About the Collaboration Health Assessment Tool

What is CHAT?

The Centre for Social Impact (CSI) and Collaboration for Impact (CFI) have developed an online diagnostic tool - Collaboration for Health Assessment Tool (CHAT) - for organisations to assess the ‘health’ of their collaborative relationships.

It is an evidence-based tool that is interactive and user-friendly and can help collaborators understand how well they work together now, and in the future as their collaboration matures.

Due to their complex nature, social problems are often referred to as ‘wicked’ – i.e. they have multiple roots causes and are hard to define. At CSI and CFI, we believe that solving these problems requires collaboration across organisations and sectors. Yet, organisations have no easy way of assessing the health of their collaborative practices, and consequently, don’t really know if the collaboration is going well or not.

Ultimately, this tool aims to facilitate collaboration so that people can work together more effectively towards a shared goal. Over time, we hope to find out which social issues are being covered by collaborating initiatives, and which issues are missing out. Another aim is to develop benchmarks so that collaborations can assess their progress, and ultimately, achieve social impact.

Our vision

CSI and CFI want this tool to facilitate collaboration so that people can work together more effectively towards a shared goal. Healthier collaborations will mean that Australia’s most wicked problems are addressed more efficiently and effectively than in the past. However, we know little about how effective our collaborations are, across different social issue groups and internationally.

We will use deidentified data from CHAT to track the health of Australia’s collaborative initiatives over time. This will help us to identify the key factors that lead to successful collaboration in the social purpose sector and under which conditions. These data will also be used to identify which conditions present challenges for collaborations and provide insights into how these may be overcome.

We also want to use the CHAT data to create benchmarks. This will allow collaborations to gauge their progress against other collaborations at a similar stage. Benchmarks will help collaborators put their CHAT scores in context and help guide their future activities. Benchmarked data will be integrated into the CHAT tool over time, becoming more robust and reliable as more people use the tool.

Finally, we want to know which of our most important social issues are and are not being addressed through collaborative approaches.
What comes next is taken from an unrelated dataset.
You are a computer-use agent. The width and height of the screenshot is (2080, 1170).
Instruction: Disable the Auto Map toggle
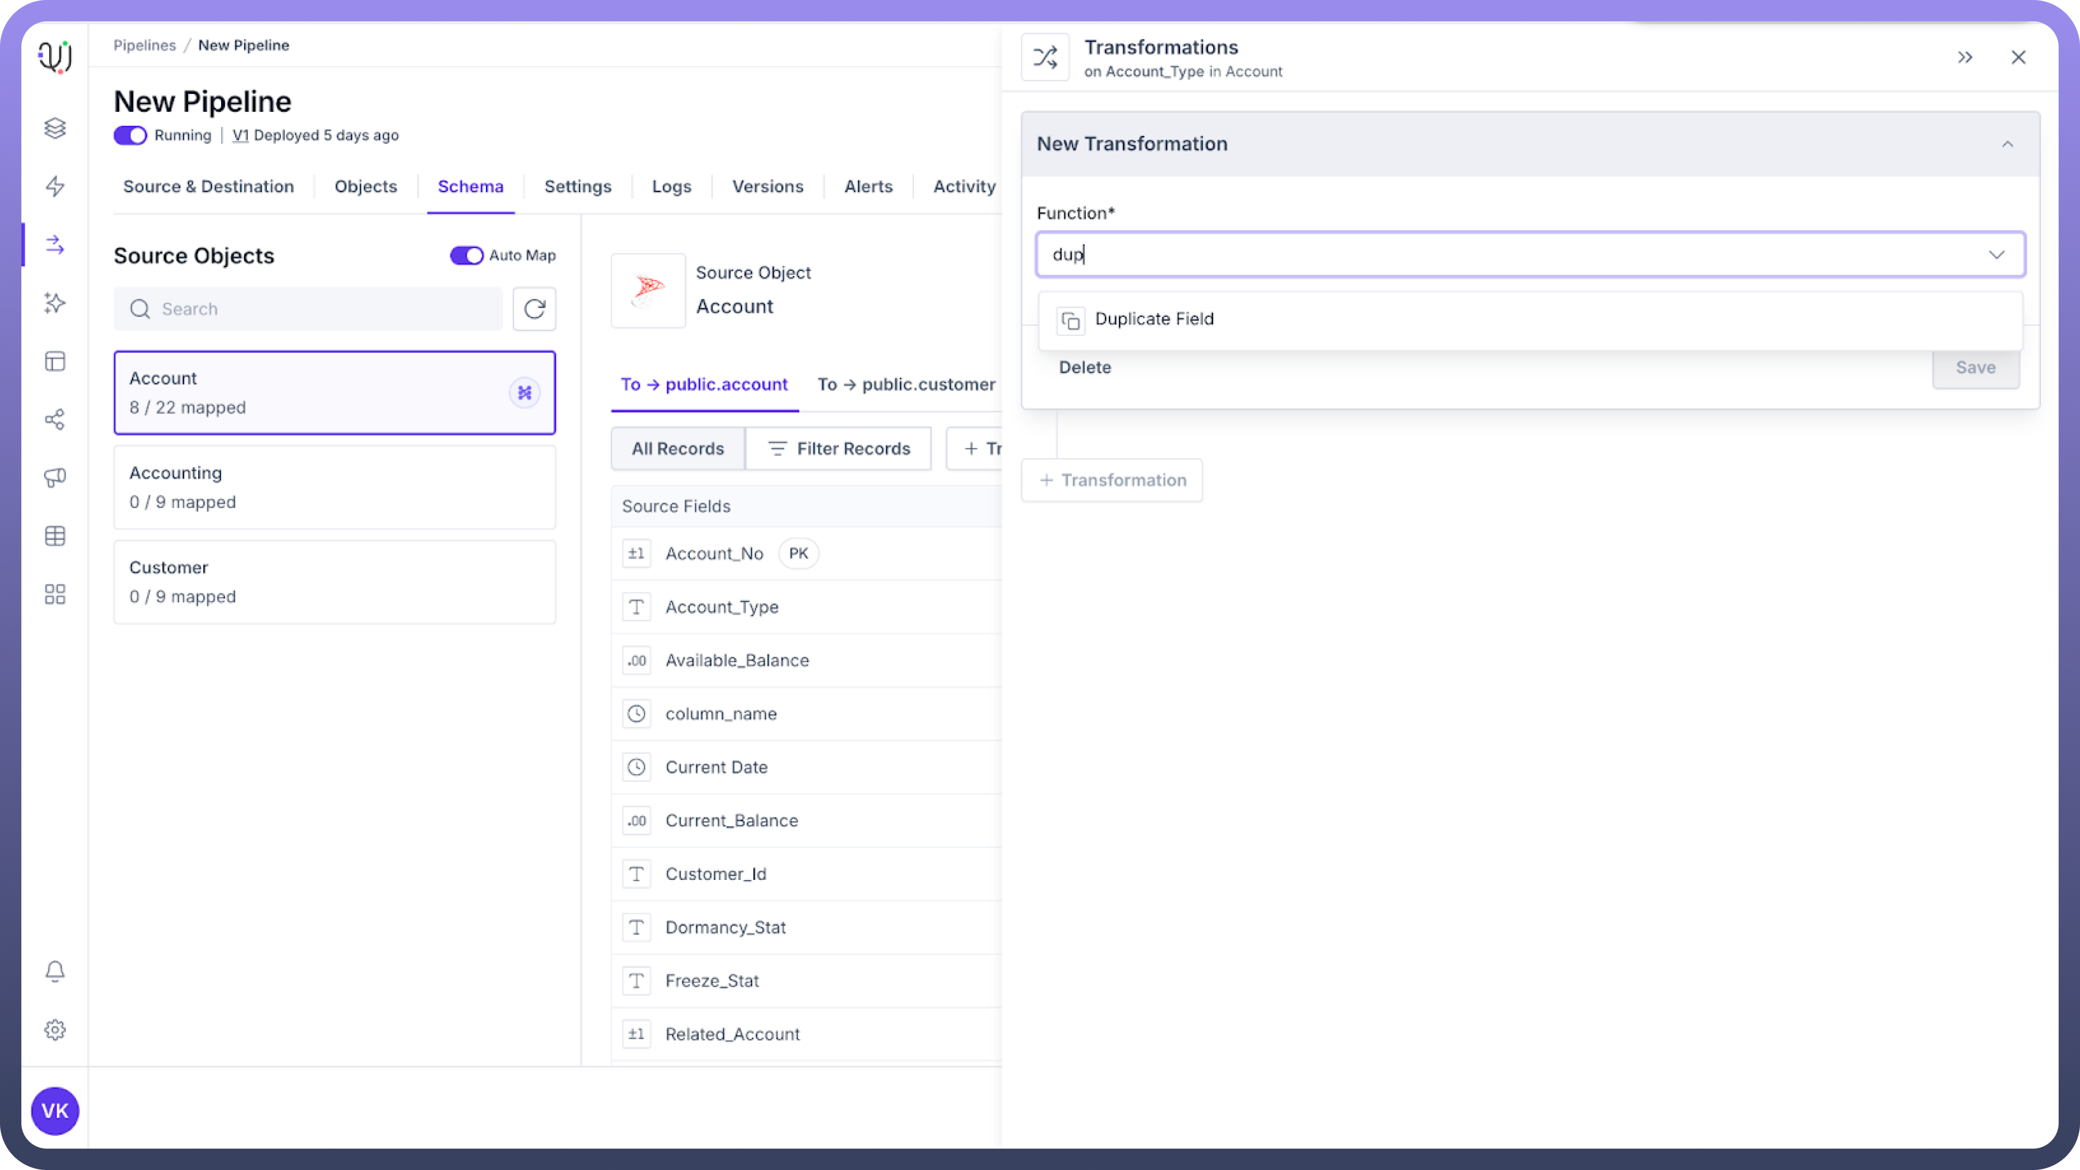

We will use this information to lobby for greater resourcing in areas that need it the most.

We will also be looking to enhance the usability of CHAT over time. For example, users will be redirected to relevant pages within the Collaboration for Impact website for further guidance and support and will have the opportunity to leave feedback on the functionality of CHAT and any potential content gaps. In the future, collaborations may also have the opportunity to download aggregated results for storage in other software.

Why do we need CHAT?

Solving social problems often requires resources “beyond the capacity of any one agency or jurisdiction” [1], and therefore, collaboration across organisations and sectors [2, 3]. Collaboration has been recognised in both academic and practitioner circles as a way to tackle complex social problems and create systemic change [4, 5]. Although many authors have attempted to define, and sometimes measure, collaboration [For example, 6, 7-11], much ambiguity remains around what it means to collaborate [3].The lack of consensus around the definition of collaboration has affected the development of a comprehensive tool for organisation to ‘health check’ their collaboration.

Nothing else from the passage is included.